I was suddenly filling out adoption forms and feeling like I was jumping into this a bit, but I couldn’t help myself. Was this nuts? A cat will be a 10, 15, 20, or more year commitment! Was I ready to do this again? I was diving heart-first. Even though, to be honest, my overly analytical brain was telling me I wasn’t quite ready for a “new” cat.
Then Sochi’s foster mom, a very sweet older woman who has a house full of cats in need (amazing lady!), explained to me how “sweet” these two kitties were. Utterly SWEET. And that the little black kitty in the other cage was Sochi’s brother and they were snuggle buddies. I saw the little black face peeking over his hammock wondering why his brother was in my arms. My heart MELTED. I had a feeling this wasn’t over. But out the door I went with Sochi. It felt scary standing in the brisk parking lot, the twilight sky overhead, a wide-eyed, confused kitten in a carrier in my arms. But off we went!
So why didn’t I adopt the black kitty too? Well I just didn’t think of two. That seemed like too much at first thought. But as I have learned, two cats can actually be easier!
Anyways, Sochi’s first night alone in my bathroom was good. Even though he cried a bit the first two nights. I called the foster mom on day two and she said that Sochi’s brother was even worse off! He had to be moved into a new cage and was being whacked at constantly by two older cats. And he is SUCH a passive and sweet cat that when he gets whacked at he literally just melts down and goes limp. No defenses.
Well this BROKE MY HEART. So I took a long hot bath and thought things through. Then called back Sochi’s foster mom and said I would love to do a trial of the two kitties. I met her at their first vet appointment and the rest is history. After about two hours with Mr.White (the black kitty with a tiny white tip on his tail) I knew we had to keep him.
I never planned on adopting TWO kittens, let alone ONE so soon. But I honestly cannot believe how much happier I feel with these two crazy kittens rolling around in my bathroom. They have taken over what was my cosmetics trolly and turned it into a bunk bed of sorts. They are too small and a bit too scared and mischievous to adventure around the rest of our place yet, so bathroom buddies they are for now.
Oh and the reasons for the names?
Sochi: I thought this would be such a cute name, and it commemorates the time when I decided that I was ready to save another kitty. During the 2014 Sochi Olympics!

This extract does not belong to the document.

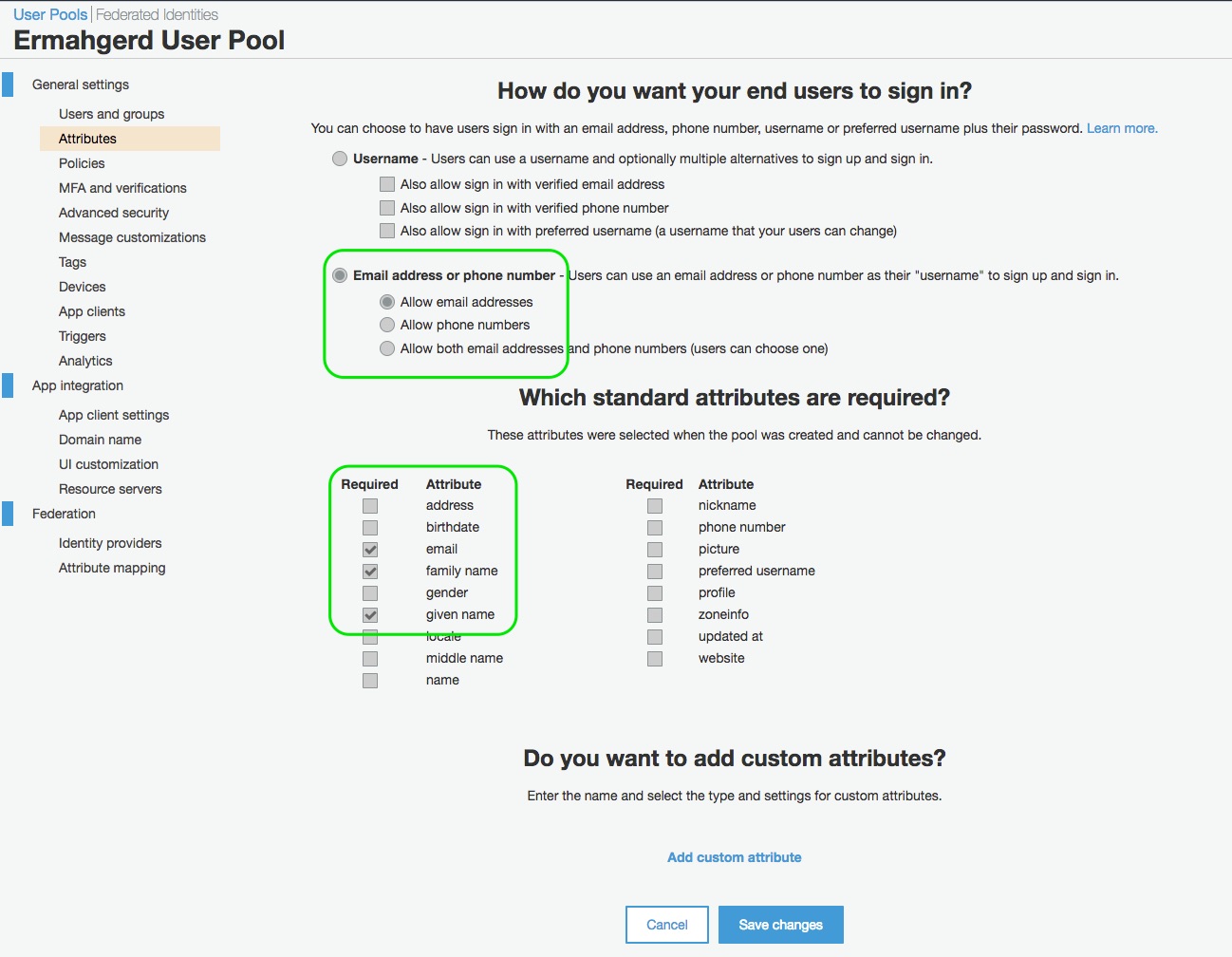Expand General settings in sidebar
The height and width of the screenshot is (957, 1232).
click(81, 84)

MrWhite: Ha. OK, so I promised my husband that if he was OK with two cats he could name the second one. We loved the show Breaking Bad so he was calling the black kitty Heisenberg for the first day, then we switched it to Mr.White simply because the kitty is so prim and proper and polite that he looks like a “Mr” something. Mr.White stuck.
Nelly is still a very visible part of my life and I still talk to her in spirit every day, and kiss her photo by my bed goodnight. I have always loved cats, we had them everywhere when I was a kid. But I have to thank Nelly for teaching me that I can open my heart to animals for the rest of my life. And never feel guilty or sad for moving on, but truly grateful that I was gifted such a special creature to motivate and fill my heart in so many ways. Forever. Thank you Nelly.
And to all the pet owners out there, thank you for loving your animals. It is not always easy to have a pet. But the rewards in the end last forever.
So Happy Valentine’s Day everyone! Much love from our busy kitten home to yours.